Bathroom versus Heads
For some crazy reason a bathroom on a boat is called the head. It probably comes from toilets on boats last century consisting of a “direct deposit” off the bow sprit (sorry more nautical terms – it’s a whole new language).
Anyway the heads/bathroom is the only place where I dream of a landlubber lifestyle with hours soaking in a luxurious bath, a toilet that flushes with the press of a button and doesn’t block just because it feels like it. I don’t think I need to go into the gory details but a blocked toilet on board makes the episode of removing the old holding tank seem like a very sanitary affair.
But back to the bath, we have a huge salty one all around us but I’m a woos when it comes to cold water so I think it will take until August before I’m happy to soak in it. Showers on board are also not so enjoyable as at home. They are short (to save water) and require the water to be pumped out the bathroom floor afterwards. Not conducive to washing everyday and I think Ben holds the record for the longest time without a fresh water wash (about 2 weeks).
As adults we can step out of the rat race for a while but we didn’t want the kids to fall behind academically. So they are enrolled in Sydney Distance Education Primary School. With it’s history of a widely dispersed population, Australia has plenty of experience with distance education and does a great job of making it easier for us to keep up with kids schooling. Milly and Ben both have teachers in Sydney who send work sets for each fortnight. We aim for one hour of school each day and so far have managed to cover most of the set work within that time. Milly’s work is ipad based while Ben’s is sent via snail mail, a term at a time. Considering our patchy internet coverage I’m not convinced which method is better.
They haven’t missed anything educationally. Milly even sat her NAPLAN tests at the Club Maritimo while we were stuck in Mahon with gale force winds blowing. The biggest thing they are missing about school and home is their friends. They send a big hello to everyone.
I started writing this blog by the full moon as we sailed/motored through the night from Menorca, Spain to Sardinia, Italy. Since then we have spent a week in the straights of Bonifacio and had the sum total of 3 days in France (so much for getting to use my French on this trip). I finish this blog as the kids play on the beach with a Danish sailing family with kids the same age. The kids have played for hours even with no common language. Life is pretty cool!!!

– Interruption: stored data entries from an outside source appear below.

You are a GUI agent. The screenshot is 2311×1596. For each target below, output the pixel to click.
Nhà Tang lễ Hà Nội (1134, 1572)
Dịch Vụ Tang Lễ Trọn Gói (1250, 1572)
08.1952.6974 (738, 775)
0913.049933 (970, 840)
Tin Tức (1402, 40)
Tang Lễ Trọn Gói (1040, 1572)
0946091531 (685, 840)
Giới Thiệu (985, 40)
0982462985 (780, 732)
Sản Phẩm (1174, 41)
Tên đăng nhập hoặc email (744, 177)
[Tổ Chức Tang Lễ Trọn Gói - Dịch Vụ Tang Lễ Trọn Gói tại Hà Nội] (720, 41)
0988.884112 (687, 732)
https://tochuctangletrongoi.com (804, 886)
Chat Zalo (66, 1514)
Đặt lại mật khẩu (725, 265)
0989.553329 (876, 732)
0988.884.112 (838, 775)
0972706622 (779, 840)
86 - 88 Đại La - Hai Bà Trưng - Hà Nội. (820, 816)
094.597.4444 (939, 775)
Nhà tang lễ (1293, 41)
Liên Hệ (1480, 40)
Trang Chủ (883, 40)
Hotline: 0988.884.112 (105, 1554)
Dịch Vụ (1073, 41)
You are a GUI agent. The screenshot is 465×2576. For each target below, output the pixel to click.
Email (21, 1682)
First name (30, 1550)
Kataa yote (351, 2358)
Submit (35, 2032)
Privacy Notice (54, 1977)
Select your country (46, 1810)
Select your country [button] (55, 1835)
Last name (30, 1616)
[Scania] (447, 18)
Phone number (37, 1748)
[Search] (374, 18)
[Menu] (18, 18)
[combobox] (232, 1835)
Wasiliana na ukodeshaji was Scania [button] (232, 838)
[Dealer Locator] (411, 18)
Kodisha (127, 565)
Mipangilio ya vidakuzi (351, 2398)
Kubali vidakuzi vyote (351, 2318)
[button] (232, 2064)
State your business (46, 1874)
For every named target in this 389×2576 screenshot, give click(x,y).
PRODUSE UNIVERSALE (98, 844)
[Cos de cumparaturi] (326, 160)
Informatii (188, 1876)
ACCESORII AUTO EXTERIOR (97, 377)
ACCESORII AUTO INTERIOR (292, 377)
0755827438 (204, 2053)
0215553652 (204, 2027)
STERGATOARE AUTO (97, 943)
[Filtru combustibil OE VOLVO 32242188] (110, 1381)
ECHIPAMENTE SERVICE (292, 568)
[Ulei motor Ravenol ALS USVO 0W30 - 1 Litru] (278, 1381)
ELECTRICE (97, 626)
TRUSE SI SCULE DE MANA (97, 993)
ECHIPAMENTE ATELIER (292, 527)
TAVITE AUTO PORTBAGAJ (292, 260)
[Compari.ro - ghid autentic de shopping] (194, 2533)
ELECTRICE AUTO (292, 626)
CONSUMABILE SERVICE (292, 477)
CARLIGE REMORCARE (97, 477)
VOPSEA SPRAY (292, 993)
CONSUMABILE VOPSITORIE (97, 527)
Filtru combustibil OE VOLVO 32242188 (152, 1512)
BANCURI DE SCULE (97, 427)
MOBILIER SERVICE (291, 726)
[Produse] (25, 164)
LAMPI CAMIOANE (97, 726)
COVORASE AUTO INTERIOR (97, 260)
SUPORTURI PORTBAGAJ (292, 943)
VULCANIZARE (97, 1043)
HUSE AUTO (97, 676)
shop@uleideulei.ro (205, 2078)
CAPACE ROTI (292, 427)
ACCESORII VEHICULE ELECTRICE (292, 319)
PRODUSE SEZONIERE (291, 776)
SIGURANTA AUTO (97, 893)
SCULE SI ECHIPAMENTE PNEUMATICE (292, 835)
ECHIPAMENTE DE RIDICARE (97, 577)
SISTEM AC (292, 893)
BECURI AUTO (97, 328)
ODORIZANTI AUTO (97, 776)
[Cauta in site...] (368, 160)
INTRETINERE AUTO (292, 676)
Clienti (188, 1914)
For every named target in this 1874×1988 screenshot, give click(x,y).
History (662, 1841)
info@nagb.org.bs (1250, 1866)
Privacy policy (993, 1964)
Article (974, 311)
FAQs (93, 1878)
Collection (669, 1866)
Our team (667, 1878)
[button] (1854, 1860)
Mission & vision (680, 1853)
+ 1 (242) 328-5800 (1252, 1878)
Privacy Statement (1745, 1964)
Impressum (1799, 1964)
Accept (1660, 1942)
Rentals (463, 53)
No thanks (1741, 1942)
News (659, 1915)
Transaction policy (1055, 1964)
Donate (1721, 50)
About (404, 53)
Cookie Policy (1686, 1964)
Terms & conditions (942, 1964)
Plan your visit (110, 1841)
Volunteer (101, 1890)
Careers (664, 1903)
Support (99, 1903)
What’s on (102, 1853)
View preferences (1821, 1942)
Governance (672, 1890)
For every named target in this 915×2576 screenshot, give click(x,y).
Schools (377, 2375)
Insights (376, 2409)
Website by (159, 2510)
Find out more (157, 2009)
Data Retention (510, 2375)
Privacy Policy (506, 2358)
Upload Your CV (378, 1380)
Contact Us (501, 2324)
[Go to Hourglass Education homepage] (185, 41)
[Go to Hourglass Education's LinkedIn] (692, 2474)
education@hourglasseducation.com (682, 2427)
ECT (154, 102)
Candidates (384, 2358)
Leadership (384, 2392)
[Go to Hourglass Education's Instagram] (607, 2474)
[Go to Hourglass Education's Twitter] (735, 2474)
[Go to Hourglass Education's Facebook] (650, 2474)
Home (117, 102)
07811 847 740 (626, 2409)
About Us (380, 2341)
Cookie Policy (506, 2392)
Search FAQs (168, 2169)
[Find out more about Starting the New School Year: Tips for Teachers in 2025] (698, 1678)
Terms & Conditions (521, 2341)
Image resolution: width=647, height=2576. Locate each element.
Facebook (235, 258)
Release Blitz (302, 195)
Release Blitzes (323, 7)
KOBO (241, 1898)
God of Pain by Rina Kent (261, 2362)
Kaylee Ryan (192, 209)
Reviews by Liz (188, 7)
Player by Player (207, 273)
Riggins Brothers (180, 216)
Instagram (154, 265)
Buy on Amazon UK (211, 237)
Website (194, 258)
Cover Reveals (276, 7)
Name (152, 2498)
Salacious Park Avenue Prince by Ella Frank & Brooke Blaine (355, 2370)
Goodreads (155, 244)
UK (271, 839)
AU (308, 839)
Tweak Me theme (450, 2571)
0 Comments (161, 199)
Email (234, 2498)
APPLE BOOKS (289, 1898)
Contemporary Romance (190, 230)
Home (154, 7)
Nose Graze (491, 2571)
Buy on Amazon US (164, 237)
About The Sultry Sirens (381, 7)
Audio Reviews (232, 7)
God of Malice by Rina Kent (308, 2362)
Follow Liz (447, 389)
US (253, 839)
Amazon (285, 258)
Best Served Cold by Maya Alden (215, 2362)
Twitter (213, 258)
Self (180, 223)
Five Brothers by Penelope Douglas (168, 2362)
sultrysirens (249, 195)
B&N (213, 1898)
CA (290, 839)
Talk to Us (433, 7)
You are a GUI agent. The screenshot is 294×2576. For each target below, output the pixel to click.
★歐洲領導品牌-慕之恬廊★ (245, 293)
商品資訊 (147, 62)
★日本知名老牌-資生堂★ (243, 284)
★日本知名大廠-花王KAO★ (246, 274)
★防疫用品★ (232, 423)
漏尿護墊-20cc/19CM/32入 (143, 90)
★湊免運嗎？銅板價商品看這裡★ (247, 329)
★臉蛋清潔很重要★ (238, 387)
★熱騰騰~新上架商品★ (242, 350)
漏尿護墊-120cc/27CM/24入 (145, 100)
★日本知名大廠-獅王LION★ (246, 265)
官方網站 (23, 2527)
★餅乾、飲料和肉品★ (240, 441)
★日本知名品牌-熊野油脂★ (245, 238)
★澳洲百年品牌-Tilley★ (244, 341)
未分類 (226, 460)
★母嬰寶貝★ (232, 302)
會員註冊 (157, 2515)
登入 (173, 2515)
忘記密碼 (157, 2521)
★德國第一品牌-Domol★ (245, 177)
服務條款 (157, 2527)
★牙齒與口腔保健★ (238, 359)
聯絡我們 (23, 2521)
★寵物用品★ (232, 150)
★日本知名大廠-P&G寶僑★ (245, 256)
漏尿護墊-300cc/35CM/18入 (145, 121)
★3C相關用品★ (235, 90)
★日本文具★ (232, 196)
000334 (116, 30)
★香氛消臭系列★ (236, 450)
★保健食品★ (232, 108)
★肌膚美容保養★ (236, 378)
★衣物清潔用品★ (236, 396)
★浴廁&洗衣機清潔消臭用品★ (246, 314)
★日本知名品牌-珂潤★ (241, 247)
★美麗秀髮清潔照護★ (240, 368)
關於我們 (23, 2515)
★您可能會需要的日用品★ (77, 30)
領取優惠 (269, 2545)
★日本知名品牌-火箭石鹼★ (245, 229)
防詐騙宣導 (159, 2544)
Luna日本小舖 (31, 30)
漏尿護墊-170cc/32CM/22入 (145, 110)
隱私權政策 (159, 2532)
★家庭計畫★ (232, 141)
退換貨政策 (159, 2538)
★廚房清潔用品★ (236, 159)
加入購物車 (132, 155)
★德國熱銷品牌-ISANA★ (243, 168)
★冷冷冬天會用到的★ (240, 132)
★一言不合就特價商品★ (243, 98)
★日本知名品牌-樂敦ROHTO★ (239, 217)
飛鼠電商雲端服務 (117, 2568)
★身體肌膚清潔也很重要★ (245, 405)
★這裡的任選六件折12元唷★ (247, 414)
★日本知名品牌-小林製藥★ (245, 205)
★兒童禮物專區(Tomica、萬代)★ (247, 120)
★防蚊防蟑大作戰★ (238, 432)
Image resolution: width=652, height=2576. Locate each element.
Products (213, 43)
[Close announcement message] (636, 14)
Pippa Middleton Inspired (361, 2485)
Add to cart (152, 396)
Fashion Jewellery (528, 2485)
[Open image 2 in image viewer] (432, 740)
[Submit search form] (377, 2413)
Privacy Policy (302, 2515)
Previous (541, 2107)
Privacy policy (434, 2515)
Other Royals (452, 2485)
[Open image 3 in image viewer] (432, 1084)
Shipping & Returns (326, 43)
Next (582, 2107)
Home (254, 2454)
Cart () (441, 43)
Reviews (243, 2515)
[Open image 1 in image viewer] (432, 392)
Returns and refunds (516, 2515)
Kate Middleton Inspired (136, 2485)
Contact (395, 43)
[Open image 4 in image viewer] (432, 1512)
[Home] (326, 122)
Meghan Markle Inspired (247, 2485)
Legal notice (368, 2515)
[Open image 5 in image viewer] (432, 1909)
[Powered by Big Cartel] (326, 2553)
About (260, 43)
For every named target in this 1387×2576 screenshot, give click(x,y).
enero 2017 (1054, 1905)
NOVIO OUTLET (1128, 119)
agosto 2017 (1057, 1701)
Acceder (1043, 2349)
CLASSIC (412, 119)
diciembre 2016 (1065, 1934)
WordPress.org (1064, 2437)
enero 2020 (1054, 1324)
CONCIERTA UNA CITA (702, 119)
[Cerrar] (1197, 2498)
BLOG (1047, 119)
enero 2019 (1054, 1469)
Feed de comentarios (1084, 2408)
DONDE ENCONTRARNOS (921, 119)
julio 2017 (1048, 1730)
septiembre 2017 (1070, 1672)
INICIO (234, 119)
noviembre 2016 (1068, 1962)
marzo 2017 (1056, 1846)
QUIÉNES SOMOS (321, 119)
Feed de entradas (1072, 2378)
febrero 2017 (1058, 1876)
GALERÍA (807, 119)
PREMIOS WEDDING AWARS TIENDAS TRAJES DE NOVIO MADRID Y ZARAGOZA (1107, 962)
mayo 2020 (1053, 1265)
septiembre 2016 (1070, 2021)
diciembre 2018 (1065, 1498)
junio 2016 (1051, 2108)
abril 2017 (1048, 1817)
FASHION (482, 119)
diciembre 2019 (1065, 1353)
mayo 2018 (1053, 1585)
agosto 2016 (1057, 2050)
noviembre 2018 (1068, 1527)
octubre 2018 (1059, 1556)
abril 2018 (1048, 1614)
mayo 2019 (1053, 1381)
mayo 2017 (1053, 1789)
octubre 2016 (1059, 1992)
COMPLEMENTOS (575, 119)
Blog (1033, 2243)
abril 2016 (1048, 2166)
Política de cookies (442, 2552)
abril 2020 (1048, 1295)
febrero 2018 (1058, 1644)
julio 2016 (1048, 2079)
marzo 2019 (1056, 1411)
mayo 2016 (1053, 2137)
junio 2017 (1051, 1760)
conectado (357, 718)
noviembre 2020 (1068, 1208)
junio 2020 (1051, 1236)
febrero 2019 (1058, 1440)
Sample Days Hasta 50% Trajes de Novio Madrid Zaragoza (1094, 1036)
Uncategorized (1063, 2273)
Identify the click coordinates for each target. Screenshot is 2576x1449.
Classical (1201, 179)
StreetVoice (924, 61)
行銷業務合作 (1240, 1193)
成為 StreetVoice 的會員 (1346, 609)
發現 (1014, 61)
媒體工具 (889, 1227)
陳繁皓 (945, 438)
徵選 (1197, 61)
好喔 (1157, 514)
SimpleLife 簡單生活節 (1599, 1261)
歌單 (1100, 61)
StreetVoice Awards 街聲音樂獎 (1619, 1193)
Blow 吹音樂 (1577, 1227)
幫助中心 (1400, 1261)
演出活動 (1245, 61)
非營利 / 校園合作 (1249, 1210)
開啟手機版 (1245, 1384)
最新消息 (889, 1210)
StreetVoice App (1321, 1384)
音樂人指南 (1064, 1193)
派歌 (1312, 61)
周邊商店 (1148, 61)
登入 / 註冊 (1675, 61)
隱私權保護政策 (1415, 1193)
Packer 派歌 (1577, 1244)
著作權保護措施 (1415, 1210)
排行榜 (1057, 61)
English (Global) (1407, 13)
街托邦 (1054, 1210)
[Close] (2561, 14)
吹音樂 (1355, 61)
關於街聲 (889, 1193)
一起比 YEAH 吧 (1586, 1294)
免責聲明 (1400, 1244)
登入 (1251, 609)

I FINALLY worked out how to comment directly on your blog site instead of doing everything through FB! I love, love, love this blog post Heath because it gives me a taste of your life on board and has all the explanations that a lumbering land locked person such as myself desperately needs. I have gobbled up all of Richards post too but I just skim over knots and rigging and all the bits that other sailing folk would prob find the most interesting. I just get the gist and then show Bo the photos of his fabulous adventuring family. Bo loved the shot of Milly and and Ben’s bunk but it came second to Heather’s bottom – mummy heathers botton! (Giggle) again mummy (giggle)……long pause. Heather’s botton mummy? Again? Again!
Brilliant! I don’t think I’ll ever attempt the same feat so it’s nice to live vicariously through your posts 🙂
I was put onto you by Peter and Ruth and am finding so many handy hints and location specific information invaluable. We are gearing up for a summer in the Med so I really appreciate the insights both you and Richard offer.